New details appeared about a massive cyberattack on global IT provider SITA, which is operating 90 percent of the world’s airlines. This campaign is proving to be the largest supply-chain attack on the airline industry in history.
The massive cloud data breach that affected 4.5 million passengers was traced back by researchers to China’s state-sponsored actor APT41.
The aviation technology company SITA first announced that its networks were attacked in March, saying the attack exposed the personal data of some of its customers.

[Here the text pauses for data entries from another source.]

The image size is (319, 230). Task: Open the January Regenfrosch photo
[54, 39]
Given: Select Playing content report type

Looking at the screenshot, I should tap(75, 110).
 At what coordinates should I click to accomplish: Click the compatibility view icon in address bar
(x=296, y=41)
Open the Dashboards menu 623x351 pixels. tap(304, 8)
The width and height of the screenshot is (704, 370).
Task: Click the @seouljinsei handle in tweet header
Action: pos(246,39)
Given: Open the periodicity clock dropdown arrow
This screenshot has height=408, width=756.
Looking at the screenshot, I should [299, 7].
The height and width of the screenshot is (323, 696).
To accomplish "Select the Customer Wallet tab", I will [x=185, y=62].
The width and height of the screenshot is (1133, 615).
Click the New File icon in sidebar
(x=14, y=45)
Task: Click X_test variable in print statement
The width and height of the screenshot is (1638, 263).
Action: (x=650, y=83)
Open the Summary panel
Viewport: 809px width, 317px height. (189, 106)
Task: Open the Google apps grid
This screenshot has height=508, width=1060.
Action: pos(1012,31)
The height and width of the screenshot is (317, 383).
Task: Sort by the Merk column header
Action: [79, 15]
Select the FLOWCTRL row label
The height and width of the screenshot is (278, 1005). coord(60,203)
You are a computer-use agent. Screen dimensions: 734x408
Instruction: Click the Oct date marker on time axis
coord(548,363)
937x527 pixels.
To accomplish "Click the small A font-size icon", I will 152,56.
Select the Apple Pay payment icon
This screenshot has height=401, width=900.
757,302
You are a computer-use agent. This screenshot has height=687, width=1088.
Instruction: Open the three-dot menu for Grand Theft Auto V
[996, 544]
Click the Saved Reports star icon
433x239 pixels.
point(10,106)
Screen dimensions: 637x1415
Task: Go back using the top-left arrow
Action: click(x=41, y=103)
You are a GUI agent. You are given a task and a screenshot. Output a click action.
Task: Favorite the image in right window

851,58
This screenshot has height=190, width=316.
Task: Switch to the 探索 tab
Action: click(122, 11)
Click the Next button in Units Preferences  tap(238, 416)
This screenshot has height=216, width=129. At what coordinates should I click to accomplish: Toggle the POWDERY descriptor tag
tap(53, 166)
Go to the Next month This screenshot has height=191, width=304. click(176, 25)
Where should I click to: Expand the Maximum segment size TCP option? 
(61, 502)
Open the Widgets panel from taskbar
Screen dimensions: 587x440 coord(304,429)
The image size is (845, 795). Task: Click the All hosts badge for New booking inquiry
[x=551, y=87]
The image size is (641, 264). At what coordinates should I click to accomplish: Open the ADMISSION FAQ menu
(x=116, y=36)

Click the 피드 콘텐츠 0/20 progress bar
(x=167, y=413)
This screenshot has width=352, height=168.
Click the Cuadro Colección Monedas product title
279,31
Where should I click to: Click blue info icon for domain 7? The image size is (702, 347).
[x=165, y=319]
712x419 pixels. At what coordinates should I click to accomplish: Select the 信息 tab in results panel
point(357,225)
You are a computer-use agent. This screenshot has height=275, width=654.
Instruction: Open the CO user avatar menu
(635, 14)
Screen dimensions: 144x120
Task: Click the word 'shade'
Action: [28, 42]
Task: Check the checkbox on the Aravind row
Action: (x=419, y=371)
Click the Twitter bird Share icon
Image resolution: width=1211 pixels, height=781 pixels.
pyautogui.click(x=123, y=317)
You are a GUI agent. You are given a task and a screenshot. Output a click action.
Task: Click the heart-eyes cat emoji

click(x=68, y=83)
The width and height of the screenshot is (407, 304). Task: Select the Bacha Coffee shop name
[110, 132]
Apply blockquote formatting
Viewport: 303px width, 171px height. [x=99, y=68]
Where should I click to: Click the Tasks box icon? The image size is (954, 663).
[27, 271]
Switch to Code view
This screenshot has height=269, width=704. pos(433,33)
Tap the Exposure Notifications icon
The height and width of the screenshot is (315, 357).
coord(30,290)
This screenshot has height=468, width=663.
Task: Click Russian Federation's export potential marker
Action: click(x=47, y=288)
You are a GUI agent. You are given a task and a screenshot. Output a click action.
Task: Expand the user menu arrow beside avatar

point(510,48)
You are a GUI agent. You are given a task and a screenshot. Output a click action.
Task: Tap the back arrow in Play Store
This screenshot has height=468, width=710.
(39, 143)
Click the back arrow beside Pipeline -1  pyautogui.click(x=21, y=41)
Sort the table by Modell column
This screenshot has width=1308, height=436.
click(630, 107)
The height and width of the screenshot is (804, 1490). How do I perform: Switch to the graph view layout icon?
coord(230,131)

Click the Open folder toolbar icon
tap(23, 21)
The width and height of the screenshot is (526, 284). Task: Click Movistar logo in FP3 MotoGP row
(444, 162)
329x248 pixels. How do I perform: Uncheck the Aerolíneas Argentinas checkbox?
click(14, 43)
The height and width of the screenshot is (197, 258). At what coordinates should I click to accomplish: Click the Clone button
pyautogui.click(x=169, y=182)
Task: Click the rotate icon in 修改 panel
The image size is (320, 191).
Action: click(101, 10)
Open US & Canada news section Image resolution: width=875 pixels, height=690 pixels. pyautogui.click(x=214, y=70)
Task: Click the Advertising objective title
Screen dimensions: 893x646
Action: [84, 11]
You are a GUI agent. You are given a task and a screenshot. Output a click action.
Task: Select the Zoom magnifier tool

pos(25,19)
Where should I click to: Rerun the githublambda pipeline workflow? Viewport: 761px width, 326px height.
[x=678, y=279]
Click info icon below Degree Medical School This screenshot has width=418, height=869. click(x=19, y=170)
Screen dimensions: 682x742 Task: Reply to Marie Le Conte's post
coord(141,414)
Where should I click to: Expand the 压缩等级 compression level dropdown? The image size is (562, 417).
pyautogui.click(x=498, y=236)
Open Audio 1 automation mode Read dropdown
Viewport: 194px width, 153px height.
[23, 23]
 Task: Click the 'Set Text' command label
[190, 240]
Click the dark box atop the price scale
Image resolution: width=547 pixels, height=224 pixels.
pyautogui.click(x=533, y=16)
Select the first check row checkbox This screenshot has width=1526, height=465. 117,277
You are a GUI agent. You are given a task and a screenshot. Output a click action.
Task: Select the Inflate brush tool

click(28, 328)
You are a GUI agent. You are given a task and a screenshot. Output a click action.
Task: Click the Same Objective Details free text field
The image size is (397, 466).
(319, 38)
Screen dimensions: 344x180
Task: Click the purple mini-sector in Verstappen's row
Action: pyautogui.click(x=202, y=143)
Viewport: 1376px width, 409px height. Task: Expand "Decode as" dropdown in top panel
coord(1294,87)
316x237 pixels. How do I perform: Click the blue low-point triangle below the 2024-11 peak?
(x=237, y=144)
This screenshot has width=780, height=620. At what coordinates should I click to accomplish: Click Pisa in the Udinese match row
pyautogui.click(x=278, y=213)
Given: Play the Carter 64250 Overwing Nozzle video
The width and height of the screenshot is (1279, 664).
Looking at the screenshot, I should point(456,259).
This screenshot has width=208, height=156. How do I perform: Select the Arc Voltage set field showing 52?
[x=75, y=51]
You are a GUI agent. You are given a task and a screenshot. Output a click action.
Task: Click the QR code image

After Singapore, Malaysia Airlines, and Air India revealed that they had suffered massive security breaches, too, it became apparent that analysts were looking at the biggest supply-chain attack that has ever affected the aviation industry, according to Group-IB analyst Nikita Rostovcev.
The campaign is codenamed ColunmTK, the name combined the first two domains used for the DNS tunneling in the attack: ns2[.]colunm[.]tk and ns1[.]colunm[.]tk.
The attack on Air India was traced to SITA attack by the company’s data processing partner, Group-IB. According to the company’s report, the breach affected about 4.5 million customers.
The attack lasted for almost three months and involved the use of Cobalt Strike beacons. According to researchers, it only took the threat actors about 24 hours to spread the devices across the airlines’ entire network. They used a variety of malware tools:
“The attackers exfiltrated NTLM hashes and plain-text passwords from local workstations using hashdump and Mimikatz,” Group-IB reported. “The attackers tried to escalate local privileges with the help of BadPotato malware. BadPotatoNet4.exe was uploaded to one of the devices inside the victim’s network under the name SecurityHealthSystray.exe.”
Later, a database containing the details of Air India customers was put up for sale on the surface web for $3,000. Initially, Group-IB analysts thought that the database was fake but then realized it was posted by a nation-state actor, which was not connected to a financial crime group.
The researchers were able to link with “moderate confidence” the addresses of the Air India attack to those of the APT41 group, saying the incident showed similarities with the SITA attack and others carried out by APT41 (a.k.a. Wicked Panda, Wicked Spider, Winnti and Barium).